Memory is a brain activity by which we encode and store data. As we all know, the process often produces untrustworthy results. When I couldn’t find my glove this morning, I “knew” absolutely that I’d dropped it last night when I walked the dog. I went back to the exact spot and searched. It wasn’t there. When I came back to the house, I discovered the missing glove in the pocket of a coat I don’t remember wearing on the night walk.
Such things don’t yet worry me. I can still retrieve the numbers, codes and digits I require. My basic data storage and retrieval is still operational.
I’m more caught up by what we mean when we talk about memories, our recollections of the past. I have specific visions I can see: my uncle’s farm, my family around the dining room table, my fifth-grade classroom. Some of these images are sharp, others are hazy and filtered.
One oddly specific detail I do recall is riding an old-fashioned streetcar–the kind that ran on tracks and connected to overhead cables. The last trolley in Milwaukee, where I grew up, stopped running before I turned nine. If I was riding at that age, I must have been with my mother. It’s hard to imagine her sending me alone. I was not an adventurous sort and even a familiar ride might have generated some concern on my part. We didn’t have cell phones from which to send anxious text messages and receive reassuring replies.
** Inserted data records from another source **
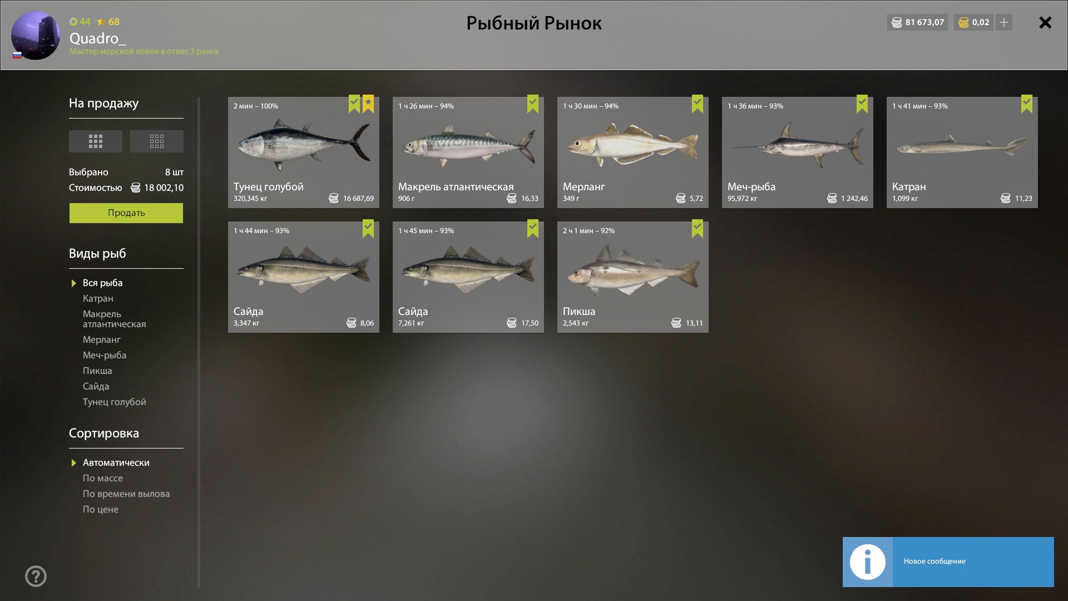Click the plus icon to add gold
This screenshot has width=1068, height=601.
(1004, 22)
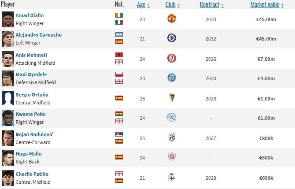Viewport: 295px width, 189px height.
Task: Select Kwame Poku portrait thumbnail
Action: [8, 118]
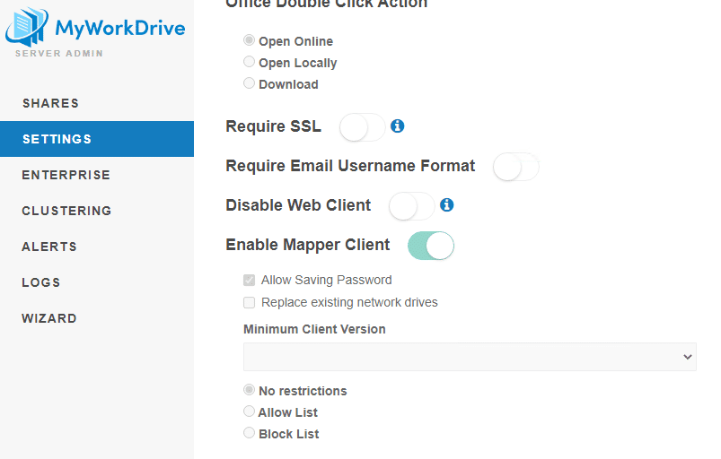Go to the Enterprise section
Screen dimensions: 721x459
[x=66, y=175]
So perhaps she was with me and I can’t picture it. Nor can I swear to the time of year, although I feel it might have been early autumn.
What I do remember is looking out the window and noticing a woman in a turquoise dress. What used to be called a housecoat, with buttons (maybe gray) up the front. An everyday dress. She was substantially built, I think, not likely to be bothered by the stiff breeze off Lake Michigan. Permed hair, I think, maybe brown or blond. She was carrying something, a purse and maybe another bag. Just then, a stray gust kicked up her dress and revealed a black slip beneath.
Why do I remember this event after so many years? I’m not sure. I know that after a while, I made a point of pulling up the image of the woman in the turquoise dress with the black slip just to see if I could. It was like a game, a challenge I gave my brain to hold onto the picture. Not because what I noticed was so unusual or amazing, but because it was so ordinary.
That memory seems to be divorced from any emotional context. I’m amused at its persistent presence, but that’s about it. It doesn’t trigger in me a sense of pleasure or pain. The smell of baking bread, on the other hand, reminds me of my childhood. Not because my mother baked, mind you, but because downtown Milwaukee was home to a large Wonder Bread factory. Other sounds summon up snapshots of a ballgame, an afternoon sledding, a spring day. Those memories make me smile.
Remembering people is harder for me, especially those whose permanent absence is a constant ache. We’ve all received instruction in the throes of grief to “remember the happy times” or to “make new memories.” I haven’t been able to effectively manage either of those brain exercises, to tell the truth. The death of my sister is too recent, too raw, and too seared on my brain to spend much time fondly recalling our madcap road trips together. Touching that part of my life hurts as much as touching a hot stove.
I’m told this will pass.
As for making new memories, that’s also been a challenge. The pandemic has stalled my attempts to find comfort, let alone accumulate new experiences.
This too shall pass. At least I want to believe it will, and that someday I can welcome back old memories and welcome new ones.
In the meantime, I’ll place myself on that old streetcar and become, once again, an eight year old girl watching a woman in a turquoise dress walk down the street, her black slip peeking out from underneath her hem.